Addy Lee Eng-tat  (born 2 May 1971) is a celebrities' hair stylist, known for unique styling with hairstyle. He left home in 1984, at the age of 13 to pursue a childhood dream.

Biography
Lee was the youngest son of a grocery shop owner. In his young mind, he had just wished to work in an air-conditioned workplace where he didn't have to sweat and with nice clothes to wear.

In 1990, at the age of 19, he left his hometown in Penang, Malaysia and went to Singapore. For three years, he moved from one hair salon to another, gaining work experience in both the creative art of hairdressing and the competencies of running a hair salon business. Lee is, today a famed name in Singapore.

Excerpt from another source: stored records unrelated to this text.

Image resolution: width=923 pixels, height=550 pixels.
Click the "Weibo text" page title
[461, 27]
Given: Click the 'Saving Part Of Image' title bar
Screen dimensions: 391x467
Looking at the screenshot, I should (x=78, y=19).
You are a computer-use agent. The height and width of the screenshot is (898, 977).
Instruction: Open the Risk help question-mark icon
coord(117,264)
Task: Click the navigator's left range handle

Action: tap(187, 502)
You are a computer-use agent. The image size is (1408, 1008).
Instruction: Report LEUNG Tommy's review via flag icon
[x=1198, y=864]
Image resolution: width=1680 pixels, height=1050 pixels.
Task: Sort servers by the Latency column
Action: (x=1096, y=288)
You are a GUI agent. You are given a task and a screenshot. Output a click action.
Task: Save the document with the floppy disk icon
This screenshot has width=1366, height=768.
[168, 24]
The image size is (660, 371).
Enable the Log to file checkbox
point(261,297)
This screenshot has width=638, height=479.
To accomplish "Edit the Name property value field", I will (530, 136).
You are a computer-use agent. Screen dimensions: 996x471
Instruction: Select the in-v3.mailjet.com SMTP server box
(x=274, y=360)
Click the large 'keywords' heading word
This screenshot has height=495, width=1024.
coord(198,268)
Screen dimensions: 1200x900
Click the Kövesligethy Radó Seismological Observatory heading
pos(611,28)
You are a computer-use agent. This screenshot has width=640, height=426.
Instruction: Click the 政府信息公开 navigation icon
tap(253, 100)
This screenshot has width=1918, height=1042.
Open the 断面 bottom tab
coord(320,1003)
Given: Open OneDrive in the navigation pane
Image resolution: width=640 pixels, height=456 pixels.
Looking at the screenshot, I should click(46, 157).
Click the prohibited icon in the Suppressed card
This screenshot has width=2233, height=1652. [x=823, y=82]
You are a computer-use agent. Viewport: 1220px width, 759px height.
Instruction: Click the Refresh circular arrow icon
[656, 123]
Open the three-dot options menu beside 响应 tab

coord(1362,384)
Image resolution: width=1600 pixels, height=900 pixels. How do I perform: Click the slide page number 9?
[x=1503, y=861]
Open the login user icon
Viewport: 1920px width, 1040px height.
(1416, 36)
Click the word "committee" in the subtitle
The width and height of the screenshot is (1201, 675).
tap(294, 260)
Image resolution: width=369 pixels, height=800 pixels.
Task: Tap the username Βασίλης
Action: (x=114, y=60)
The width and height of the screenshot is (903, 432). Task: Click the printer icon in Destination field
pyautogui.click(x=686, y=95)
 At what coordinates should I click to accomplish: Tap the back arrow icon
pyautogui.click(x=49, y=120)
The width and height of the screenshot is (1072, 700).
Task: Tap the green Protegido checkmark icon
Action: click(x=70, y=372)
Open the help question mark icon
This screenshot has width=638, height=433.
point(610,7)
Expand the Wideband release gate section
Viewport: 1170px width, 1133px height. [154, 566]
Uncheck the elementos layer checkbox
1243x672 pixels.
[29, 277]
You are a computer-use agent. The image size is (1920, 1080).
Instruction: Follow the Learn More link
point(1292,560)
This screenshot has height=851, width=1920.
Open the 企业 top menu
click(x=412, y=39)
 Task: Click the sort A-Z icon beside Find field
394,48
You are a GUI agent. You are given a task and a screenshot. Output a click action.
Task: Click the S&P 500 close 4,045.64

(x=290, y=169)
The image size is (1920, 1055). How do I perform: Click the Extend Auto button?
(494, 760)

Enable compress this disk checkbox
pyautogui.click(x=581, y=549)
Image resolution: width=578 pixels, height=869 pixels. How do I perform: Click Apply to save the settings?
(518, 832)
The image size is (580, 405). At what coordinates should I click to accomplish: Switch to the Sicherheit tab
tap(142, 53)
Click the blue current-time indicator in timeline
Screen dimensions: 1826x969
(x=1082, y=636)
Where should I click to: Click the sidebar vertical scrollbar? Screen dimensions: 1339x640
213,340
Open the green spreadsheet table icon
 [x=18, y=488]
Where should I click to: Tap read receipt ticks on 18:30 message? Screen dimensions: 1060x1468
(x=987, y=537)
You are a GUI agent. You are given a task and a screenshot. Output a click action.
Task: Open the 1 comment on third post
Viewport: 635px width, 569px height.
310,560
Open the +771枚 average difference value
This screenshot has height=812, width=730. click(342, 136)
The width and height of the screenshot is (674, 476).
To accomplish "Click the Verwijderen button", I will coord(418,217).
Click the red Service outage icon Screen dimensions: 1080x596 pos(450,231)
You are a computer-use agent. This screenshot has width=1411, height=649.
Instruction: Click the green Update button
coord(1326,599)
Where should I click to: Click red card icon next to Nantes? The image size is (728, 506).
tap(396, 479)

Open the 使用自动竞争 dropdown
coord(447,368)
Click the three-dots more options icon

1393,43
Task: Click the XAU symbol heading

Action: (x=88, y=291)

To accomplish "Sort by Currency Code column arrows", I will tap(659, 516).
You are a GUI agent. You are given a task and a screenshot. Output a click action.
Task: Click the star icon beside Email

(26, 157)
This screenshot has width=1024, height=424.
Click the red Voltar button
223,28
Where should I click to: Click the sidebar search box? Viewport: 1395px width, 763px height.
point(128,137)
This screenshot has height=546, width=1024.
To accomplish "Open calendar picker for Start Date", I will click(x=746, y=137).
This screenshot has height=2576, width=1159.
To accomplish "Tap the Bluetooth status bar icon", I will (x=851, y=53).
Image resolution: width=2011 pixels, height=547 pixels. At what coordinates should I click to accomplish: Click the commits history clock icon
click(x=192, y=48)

He has worked on his portfolio on from TV, print commercials, hairshows, seminars workshops and local artistes like Michelle Chia, Joanne Peh, Quan Yi Fong, Mark Lee, Bryan Wong and more.

Lee has opened salons in Singapore and Malaysia, and the Monsoon Hair Academy in January 2007 to coach trainees who wish to establish a career in the hairdressing and hairstyling.

Besides working as a hair stylist, Lee also did live-stream sales in China.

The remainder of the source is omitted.